Lassen Sie mich «advocata diaboli» spielen: Was würde es für die Schweizer Kirche bedeuten, wenn auf der Weltsynode doch nur geredet wird? Wenn es keine Reformen – keine Dezentralisierung gibt. Wie viel Zeit bleibt der Kirche in Europa?

Jeppesen: Wir haben keine Zeit mehr.

«Unsere Zeit ist durch die anstehende Aufarbeitung der Missbrauchsfälle doppelt begrenzt.»

Tatjana Disteli

Disteli: Und ich glaube, unsere Zeit ist durch die anstehende Aufarbeitung der Missbrauchsfälle doppelt begrenzt. Wir müssen uns sehr gut überlegen, wie wir in der Schweiz vorwärtsgehen.

Was würden Sie vorschlagen?

Disteli: Wir müssen sehr gut kommunizieren. Über den synodalen Prozess. Und über den Veränderungswillen, der diese Reformbewegung kennzeichnet. Und wir sollten dies mit der Aufarbeitung der Missbrauchsfälle verbinden.

Jeppesen: Wir müssen kommunizieren, dass ein Erneuerungsprozess im Gange ist. Aber auch, dass die Machtstrukturen innerhalb der Kirche ein systemischer Teil der Missbrauchsproblematik sind. Die internen Strukturen müssen überprüft und umgebaut werden.

Petersdom in Rom
Petersdom in Rom

Kommunikation ist das eine. Reformen das andere. Kann sich die Schweizer Kirche leisten, weiter auf Reformen zu warten?

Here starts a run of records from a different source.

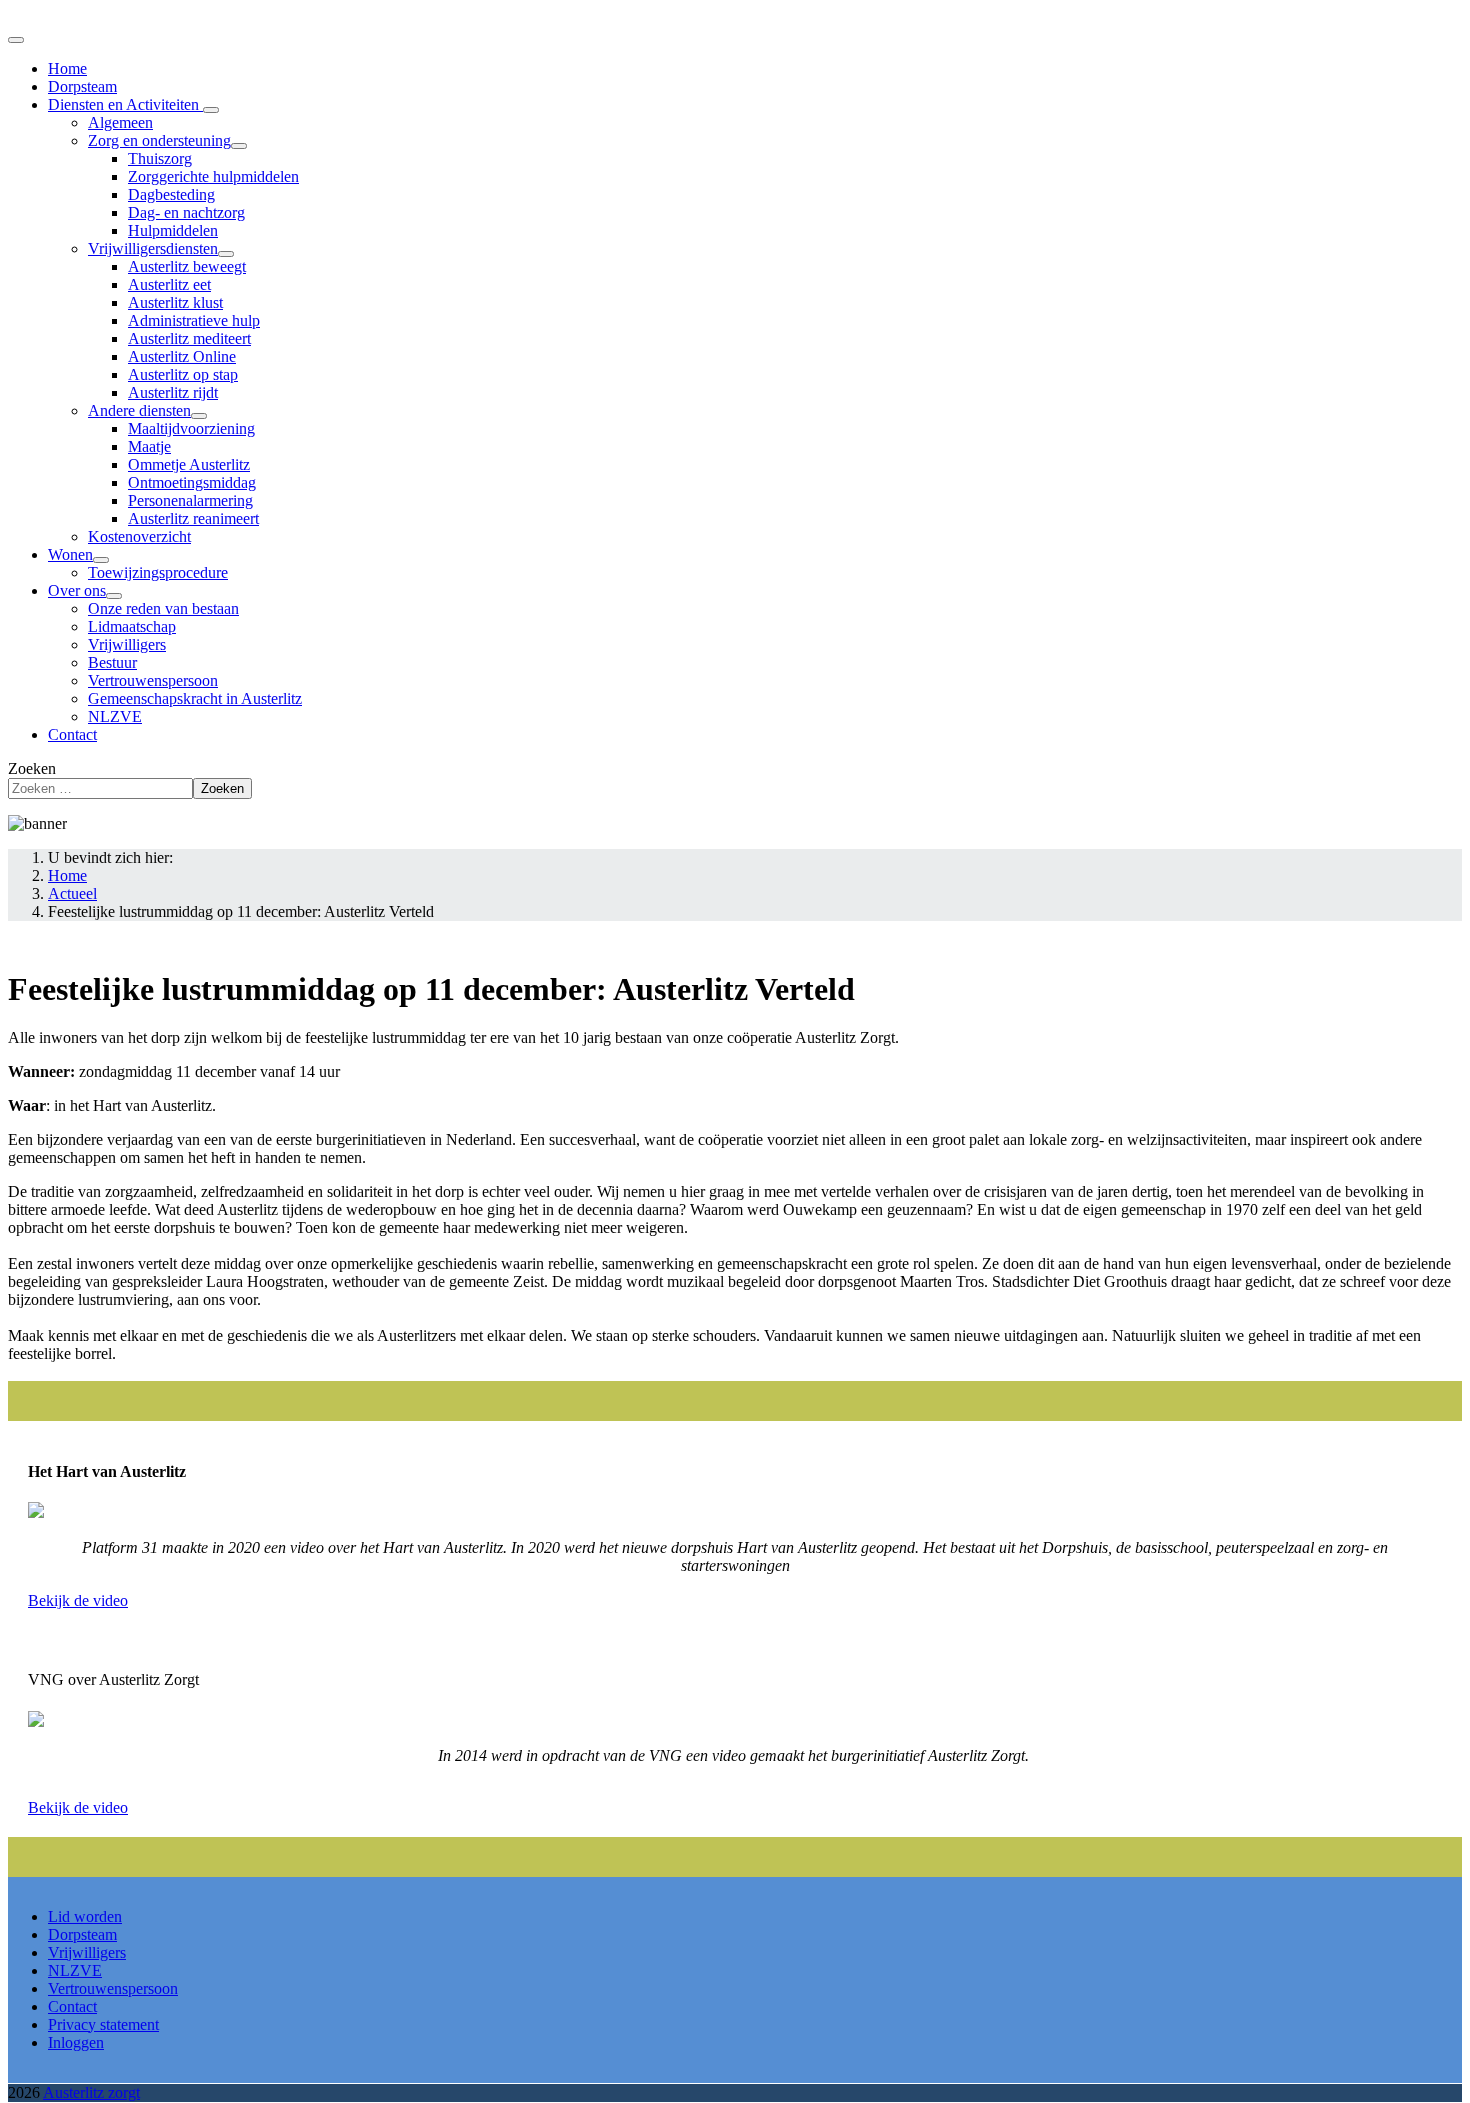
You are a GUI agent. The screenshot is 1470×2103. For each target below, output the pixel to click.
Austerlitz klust (175, 302)
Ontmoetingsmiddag (192, 482)
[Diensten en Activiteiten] (211, 110)
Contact (72, 734)
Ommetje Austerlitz (189, 464)
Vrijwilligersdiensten (153, 248)
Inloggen (76, 2042)
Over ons (77, 590)
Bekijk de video (78, 1600)
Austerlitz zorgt (91, 2092)
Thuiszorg (160, 158)
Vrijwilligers (127, 644)
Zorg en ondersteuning (159, 140)
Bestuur (112, 662)
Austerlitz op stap (183, 374)
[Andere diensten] (199, 416)
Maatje (149, 446)
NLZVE (115, 716)
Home (67, 68)
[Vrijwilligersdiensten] (226, 254)
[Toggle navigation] (16, 40)
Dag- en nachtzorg (186, 212)
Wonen (70, 554)
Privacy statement (103, 2024)
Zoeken (32, 768)
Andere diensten (139, 410)
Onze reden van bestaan (163, 608)
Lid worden (85, 1916)
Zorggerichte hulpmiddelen (213, 176)
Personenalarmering (190, 500)
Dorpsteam (82, 86)
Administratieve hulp (194, 320)
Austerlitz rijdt (173, 392)
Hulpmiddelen (173, 230)
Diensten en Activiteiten (125, 104)
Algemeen (120, 122)
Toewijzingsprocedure (158, 572)
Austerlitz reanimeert (193, 518)
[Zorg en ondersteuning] (239, 146)
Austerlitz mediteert (189, 338)
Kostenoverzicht (139, 536)
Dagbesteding (171, 194)
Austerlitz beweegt (187, 266)
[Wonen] (101, 560)
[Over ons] (114, 596)
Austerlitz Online (182, 356)
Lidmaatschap (132, 626)
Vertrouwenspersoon (153, 680)
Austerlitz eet (169, 284)
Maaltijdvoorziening (191, 428)
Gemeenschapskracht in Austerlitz (195, 698)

Jeppesen: Nein. Können wir nicht.

Disteli: Nein. Keinesfalls.

«Wenn es zum Streit mit Rom kommt, dann muss halt gestritten werden.»

Helena Jeppesen

Jeppesen: Es braucht jetzt ernsthafte Schritte. Und wenn es zum Streit mit Rom kommt, dann muss halt gestritten werden. Es braucht dringend und schnell Reformen bei uns. Dafür müssen unsere Bischöfe in Rom sorgen. Die Kirche in der Schweiz verlangt danach.

Trauen sich die Bischöfe, es auf einen Konflikt ankommen zu lassen?

Disteli: Der Synodale Prozess gibt vor, alles in Einheit machen. Und das wollen auch die Bischöfe…

Jeppesen: Das glaube ich auch. Aber der synodale Prozess hilft den Bischöfen, für die Schweizer Kirche und ihre Anliegen einzustehen. Besonders, wenn sie unter römischen Druck geraten.

Sie haben eben die Notwendigkeit von Machteinschränkungen genannt. Gehört die Machtkonzentration zu den Problemen, an denen die Kirche krankt?

Jeppesen: Genau. Es ist ein Riesenproblem, dass es keine unabhängigen Kontrollinstrumente gibt, denen auch ein Bischof untersteht. Das sieht man ja gerade wieder im Erzbistum Freiburg. Es braucht dringend eine Gewaltenteilung in der katholischen Kirche.

Bischofsstab
Bischofsstab

«Checks and balances! Ansatzweise kennen wir das ja in den Schweizer Bistümern.»

Tatjana Disteli

Disteli: Checks and balances! Ansatzweise kennen wir das ja in den Schweizer Bistümern. Ich habe immer noch die Hoffnung, dass die weltweite Kirche sich vielleicht am Modell der Schweiz orientieren wird.

Sie beziehen sich auf das duale System, das Aufgaben zwischen Kantonskirchen und Bischöfen aufteilt…

Jeppesen: …Ja. Aber das gibt es bei uns auch nur in drei Diözesen …

Disteli: Das Schweizer System ist sicher nicht perfekt. Auf beiden Seiten nicht. Aber wir sind dennoch deutlich weiter als die Weltkirche. Da sich in den Diözesen mit dualem System im besten Fall Pastoral und Staatskirchenrecht gegenseitig ergänzen und kontrollieren.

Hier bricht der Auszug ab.